(A run of records)
★ ★ ★ ★

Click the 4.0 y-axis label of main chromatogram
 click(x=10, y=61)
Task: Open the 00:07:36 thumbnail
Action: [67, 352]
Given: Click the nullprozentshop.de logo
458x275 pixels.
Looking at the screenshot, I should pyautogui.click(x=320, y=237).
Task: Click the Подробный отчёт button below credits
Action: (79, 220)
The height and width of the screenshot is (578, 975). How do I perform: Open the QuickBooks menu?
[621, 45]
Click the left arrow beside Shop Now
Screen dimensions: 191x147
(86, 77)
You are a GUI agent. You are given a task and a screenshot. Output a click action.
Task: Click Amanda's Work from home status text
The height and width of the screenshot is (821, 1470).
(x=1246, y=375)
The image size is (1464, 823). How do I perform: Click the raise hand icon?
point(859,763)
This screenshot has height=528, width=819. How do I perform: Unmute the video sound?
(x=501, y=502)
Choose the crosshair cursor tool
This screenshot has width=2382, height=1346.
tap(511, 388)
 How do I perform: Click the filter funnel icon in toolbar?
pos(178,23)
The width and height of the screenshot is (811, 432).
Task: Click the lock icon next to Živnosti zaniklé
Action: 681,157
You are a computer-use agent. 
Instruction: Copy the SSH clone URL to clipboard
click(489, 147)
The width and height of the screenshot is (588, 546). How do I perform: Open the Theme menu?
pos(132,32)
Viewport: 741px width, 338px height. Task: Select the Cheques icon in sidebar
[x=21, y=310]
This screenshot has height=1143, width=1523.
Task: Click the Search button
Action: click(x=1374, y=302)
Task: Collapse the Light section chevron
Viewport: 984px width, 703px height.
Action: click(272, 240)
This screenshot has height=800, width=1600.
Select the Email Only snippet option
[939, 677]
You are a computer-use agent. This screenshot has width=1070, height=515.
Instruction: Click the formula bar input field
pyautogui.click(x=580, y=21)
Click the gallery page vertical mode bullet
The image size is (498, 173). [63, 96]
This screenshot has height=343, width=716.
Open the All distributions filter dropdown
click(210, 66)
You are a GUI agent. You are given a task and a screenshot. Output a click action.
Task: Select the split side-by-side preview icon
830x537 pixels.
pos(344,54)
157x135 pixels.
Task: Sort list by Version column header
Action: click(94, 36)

★ ★ ★ ★

◆ TASK GOAL:
Please edit the records by changing every "How do I perform" to "How would I do" and leave the rest unchanged.

◆ OUTPUT BELOW:
Click the 4.0 y-axis label of main chromatogram
 click(x=10, y=61)
Task: Open the 00:07:36 thumbnail
Action: [67, 352]
Given: Click the nullprozentshop.de logo
458x275 pixels.
Looking at the screenshot, I should pyautogui.click(x=320, y=237).
Task: Click the Подробный отчёт button below credits
Action: (79, 220)
The height and width of the screenshot is (578, 975). How would I do: Open the QuickBooks menu?
[621, 45]
Click the left arrow beside Shop Now
Screen dimensions: 191x147
(86, 77)
You are a GUI agent. You are given a task and a screenshot. Output a click action.
Task: Click Amanda's Work from home status text
The height and width of the screenshot is (821, 1470).
(x=1246, y=375)
The image size is (1464, 823). How would I do: Click the raise hand icon?
point(859,763)
This screenshot has height=528, width=819. How would I do: Unmute the video sound?
(x=501, y=502)
Choose the crosshair cursor tool
This screenshot has width=2382, height=1346.
tap(511, 388)
 How would I do: Click the filter funnel icon in toolbar?
pos(178,23)
The width and height of the screenshot is (811, 432).
Task: Click the lock icon next to Živnosti zaniklé
Action: 681,157
You are a computer-use agent. 
Instruction: Copy the SSH clone URL to clipboard
click(489, 147)
The width and height of the screenshot is (588, 546). How would I do: Open the Theme menu?
pos(132,32)
Viewport: 741px width, 338px height. Task: Select the Cheques icon in sidebar
[x=21, y=310]
This screenshot has height=1143, width=1523.
Task: Click the Search button
Action: click(x=1374, y=302)
Task: Collapse the Light section chevron
Viewport: 984px width, 703px height.
Action: click(272, 240)
This screenshot has height=800, width=1600.
Select the Email Only snippet option
[939, 677]
You are a computer-use agent. This screenshot has width=1070, height=515.
Instruction: Click the formula bar input field
pyautogui.click(x=580, y=21)
Click the gallery page vertical mode bullet
The image size is (498, 173). [63, 96]
This screenshot has height=343, width=716.
Open the All distributions filter dropdown
click(210, 66)
You are a GUI agent. You are given a task and a screenshot. Output a click action.
Task: Select the split side-by-side preview icon
830x537 pixels.
pos(344,54)
157x135 pixels.
Task: Sort list by Version column header
Action: click(94, 36)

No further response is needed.